Could you print exactly the lines from the one that contains "Where should I" to the end of the data, both ends included, and nothing else? Skip the pictures.

******************************

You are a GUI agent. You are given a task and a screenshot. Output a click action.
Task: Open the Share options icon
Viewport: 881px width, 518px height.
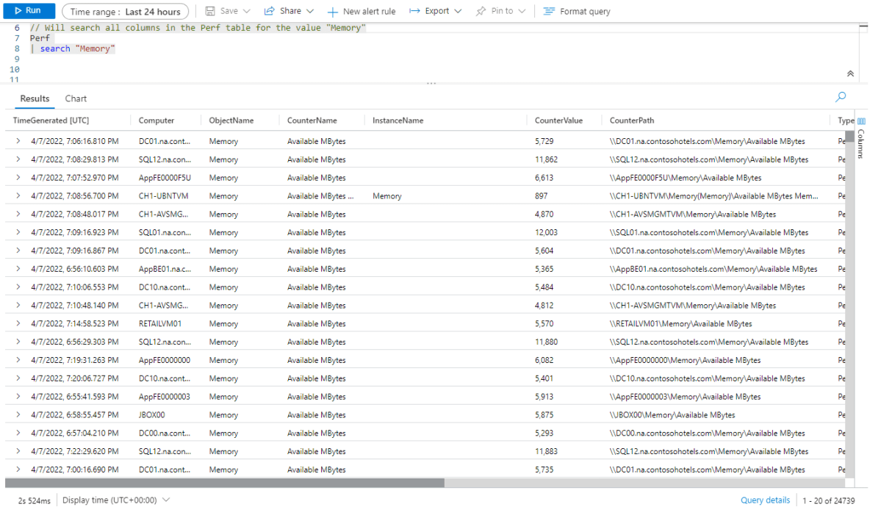point(270,10)
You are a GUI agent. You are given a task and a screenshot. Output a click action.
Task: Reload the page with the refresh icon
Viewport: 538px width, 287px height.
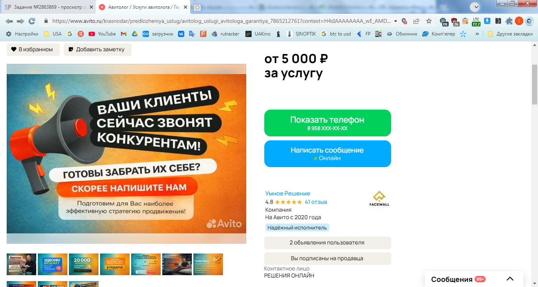coord(32,21)
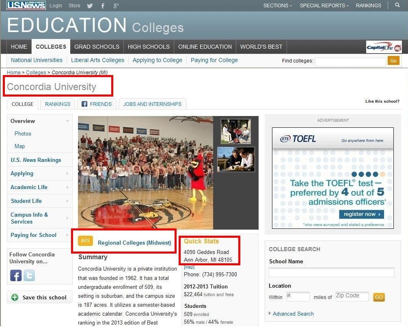Expand the Advanced Search option
Screen dimensions: 408x327
(x=293, y=314)
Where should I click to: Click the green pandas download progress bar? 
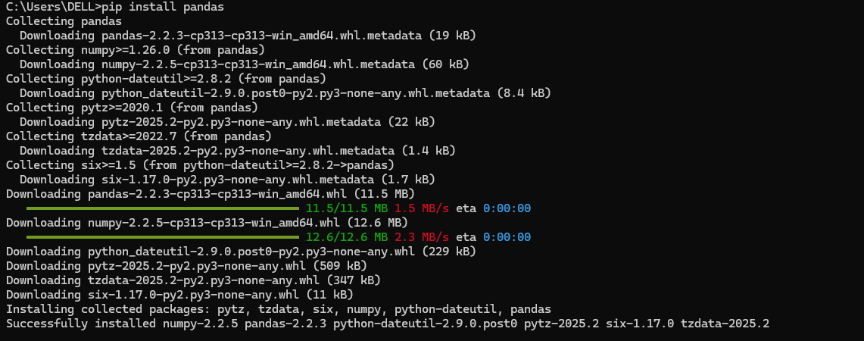coord(163,208)
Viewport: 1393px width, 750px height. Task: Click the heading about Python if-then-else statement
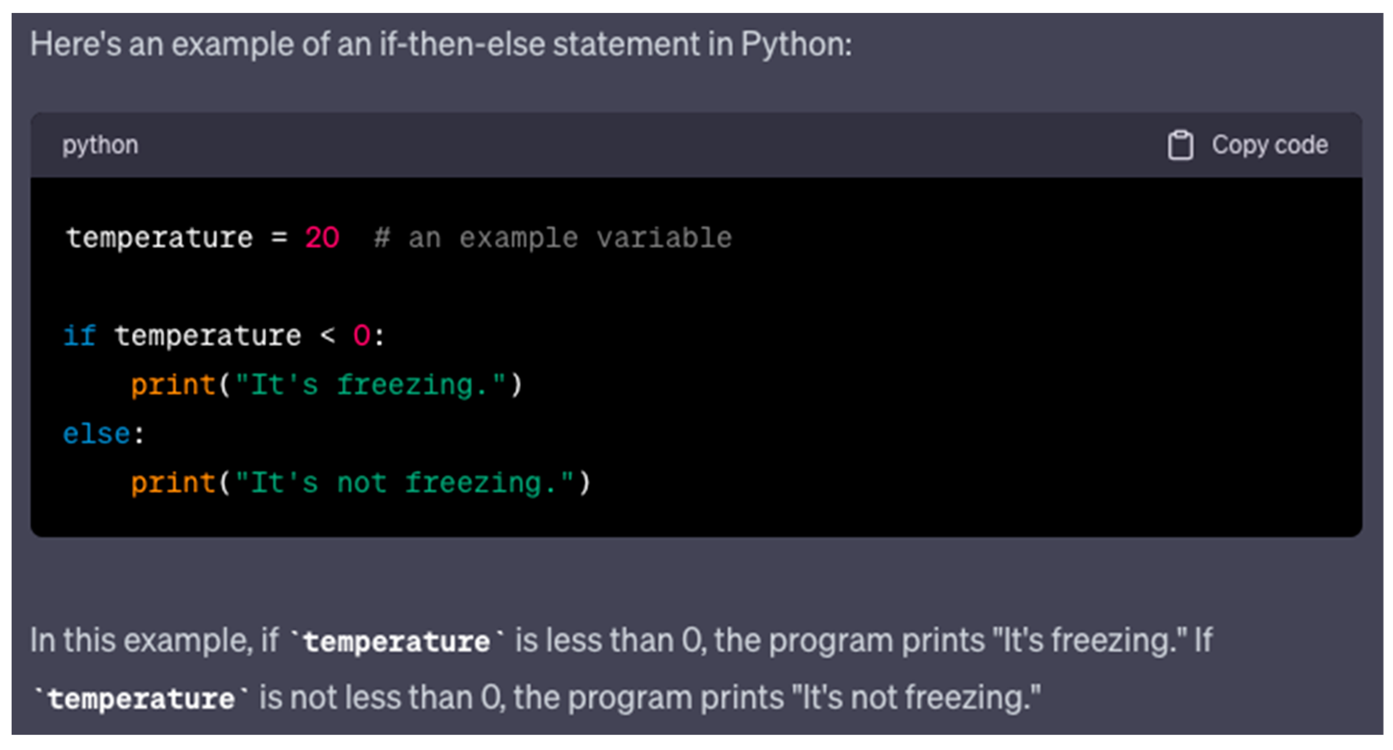(441, 44)
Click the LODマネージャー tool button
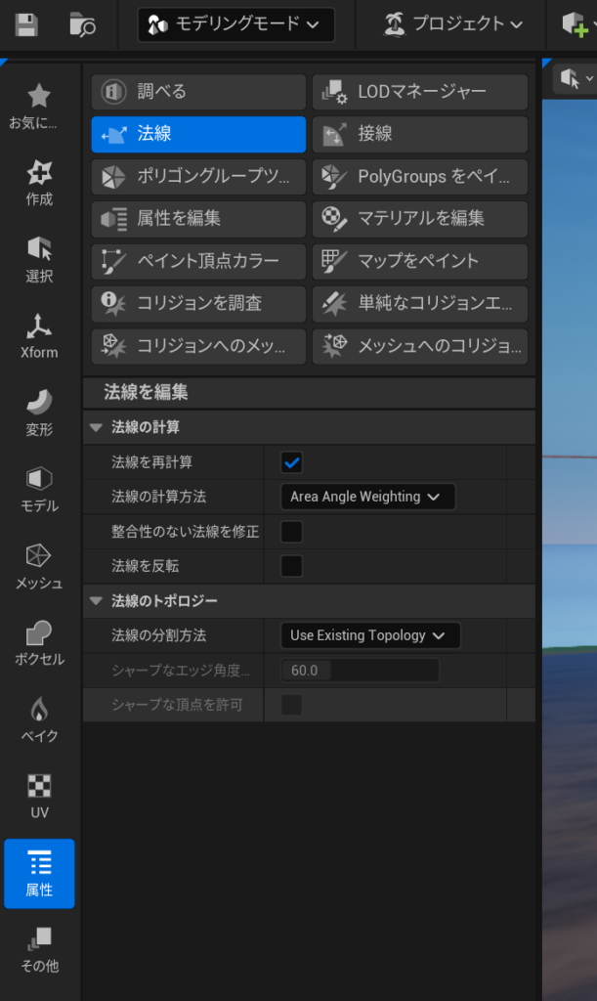This screenshot has height=1001, width=597. point(420,92)
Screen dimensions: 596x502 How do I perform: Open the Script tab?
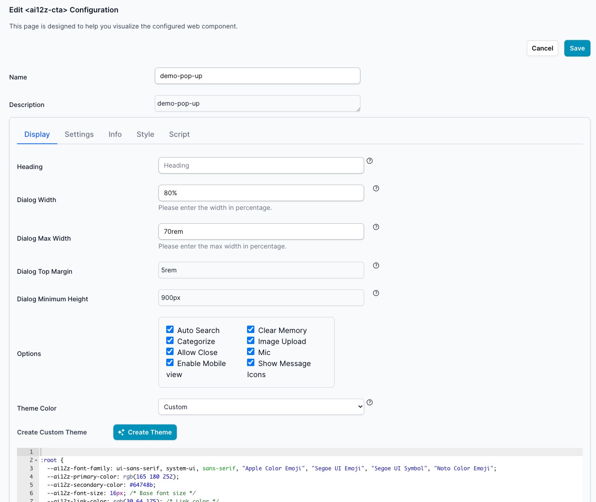(179, 134)
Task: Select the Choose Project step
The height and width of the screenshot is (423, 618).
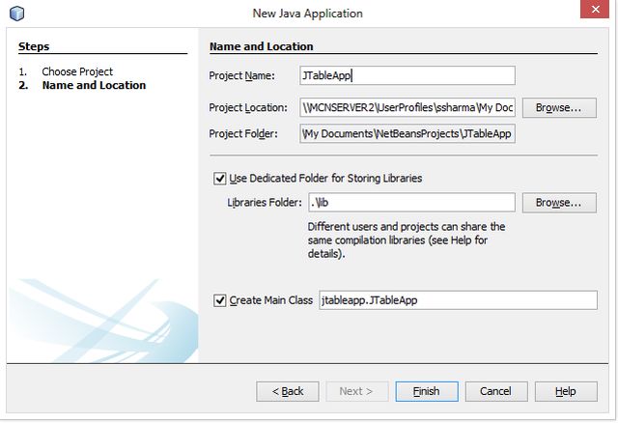Action: [77, 71]
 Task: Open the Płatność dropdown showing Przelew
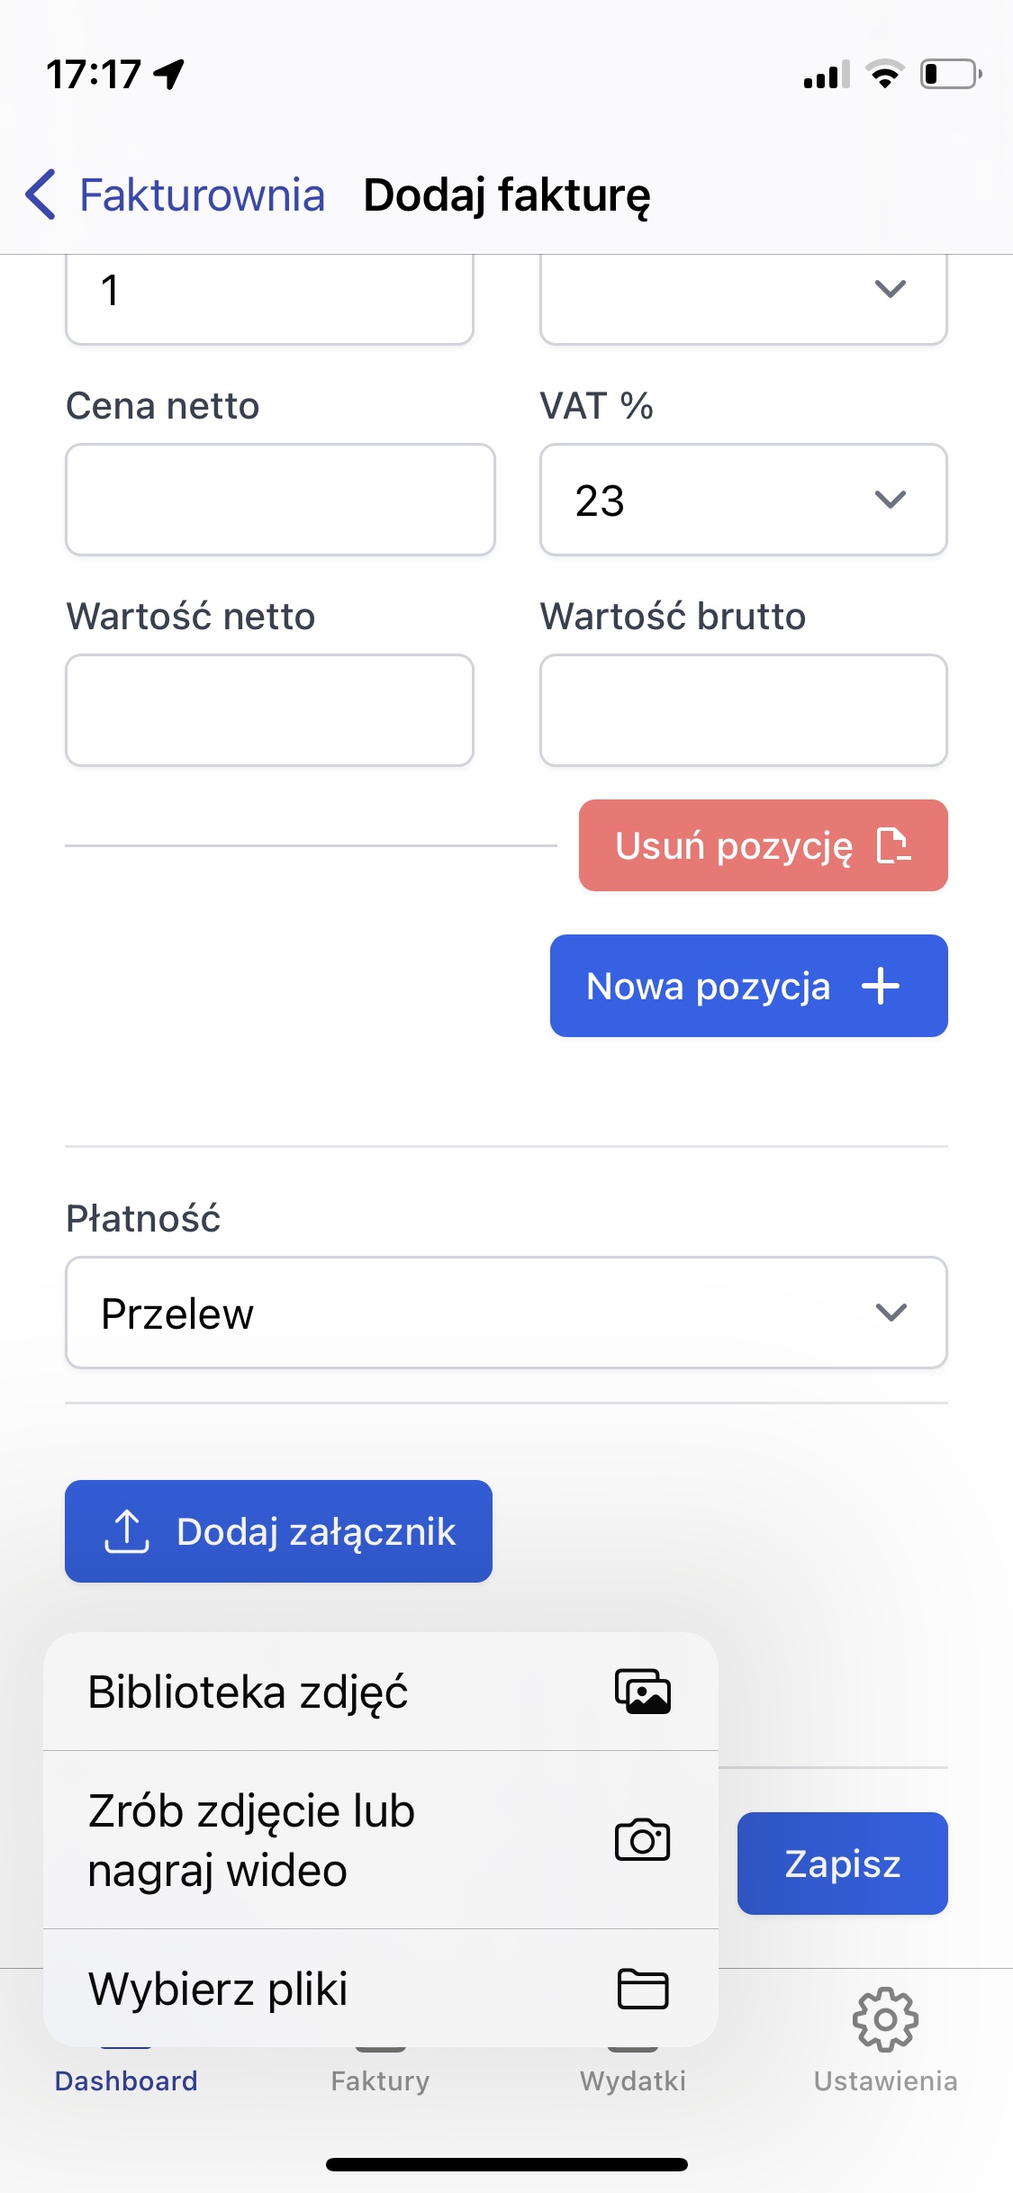pos(506,1313)
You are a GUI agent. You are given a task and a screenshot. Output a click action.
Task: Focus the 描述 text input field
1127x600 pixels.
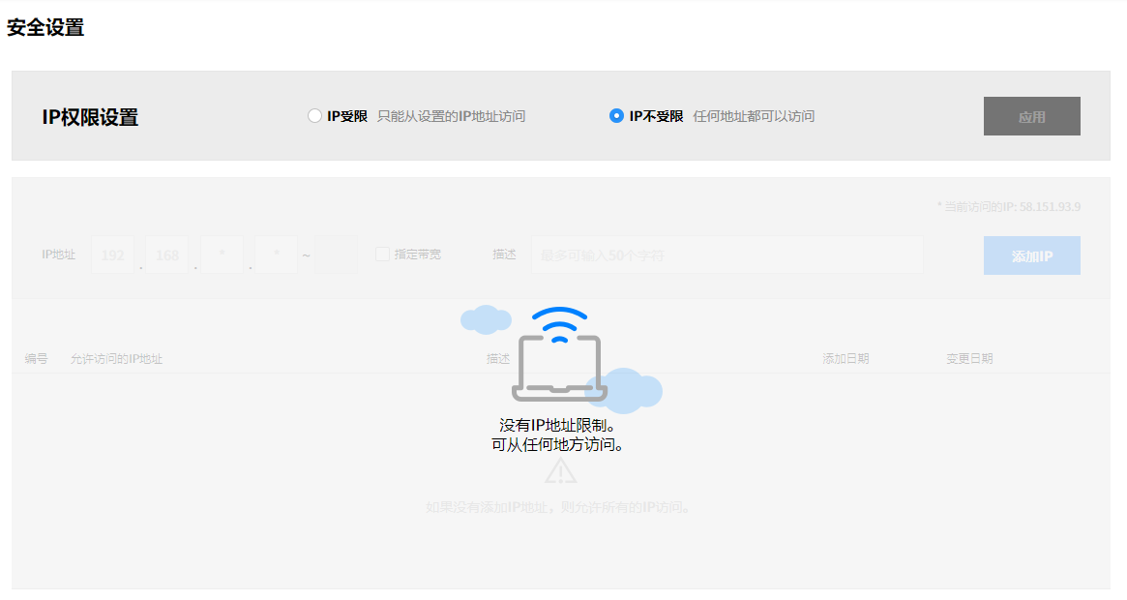(x=726, y=255)
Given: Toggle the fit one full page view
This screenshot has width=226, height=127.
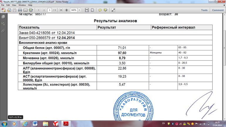Looking at the screenshot, I should click(x=92, y=10).
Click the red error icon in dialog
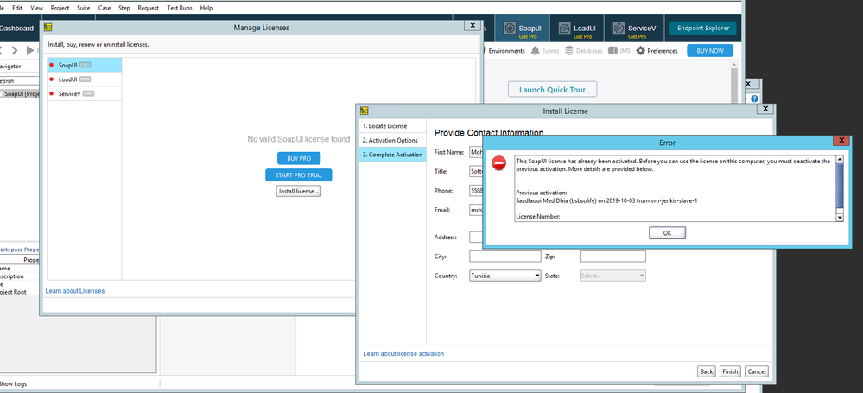 [x=498, y=163]
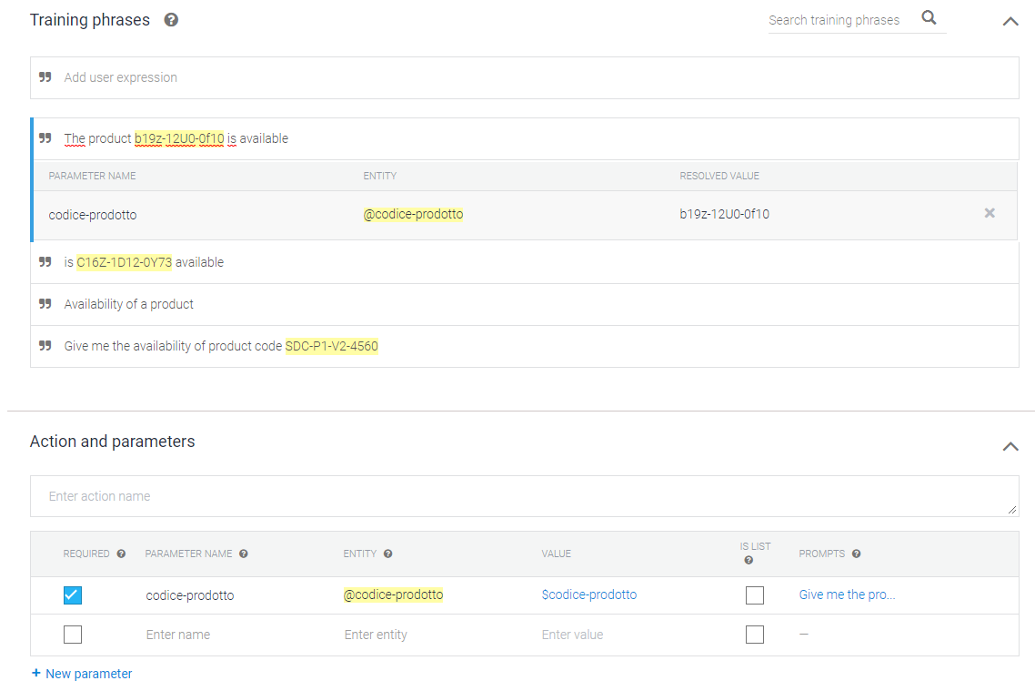
Task: Click the quote icon beside 'Availability of a product'
Action: 45,303
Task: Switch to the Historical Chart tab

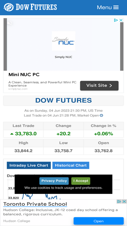Action: pos(71,165)
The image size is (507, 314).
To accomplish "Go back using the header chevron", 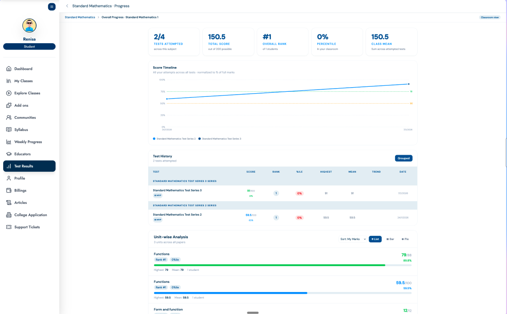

******************************

* **Answer to this exercise**:
Where should I click to: Click the green pandas download progress bar? 
coord(163,208)
Viewport: 1393px width, 750px height. Task: Click the heading about Python if-then-else statement
(441, 44)
Click the LODマネージャー tool button
This screenshot has height=1001, width=597. point(420,92)
Screen dimensions: 596x502 How do I perform: Open the Script tab?
(179, 134)
Task: Select the Choose Project step
The height and width of the screenshot is (423, 618).
Action: [77, 71]
 Task: Open the Płatność dropdown showing Przelew
pos(506,1313)
You are a GUI agent. You are given a task and a screenshot. Output a click action.
Task: Focus the 描述 text input field
1127x600 pixels.
(x=726, y=255)
Given: Toggle the fit one full page view
This screenshot has width=226, height=127.
Looking at the screenshot, I should click(x=92, y=10).
Click the red error icon in dialog
 [x=498, y=163]
Task: Click the quote icon beside 'Availability of a product'
Action: 45,303
Task: Switch to the Historical Chart tab

Action: pos(71,165)
The image size is (507, 314).
To accomplish "Go back using the header chevron", 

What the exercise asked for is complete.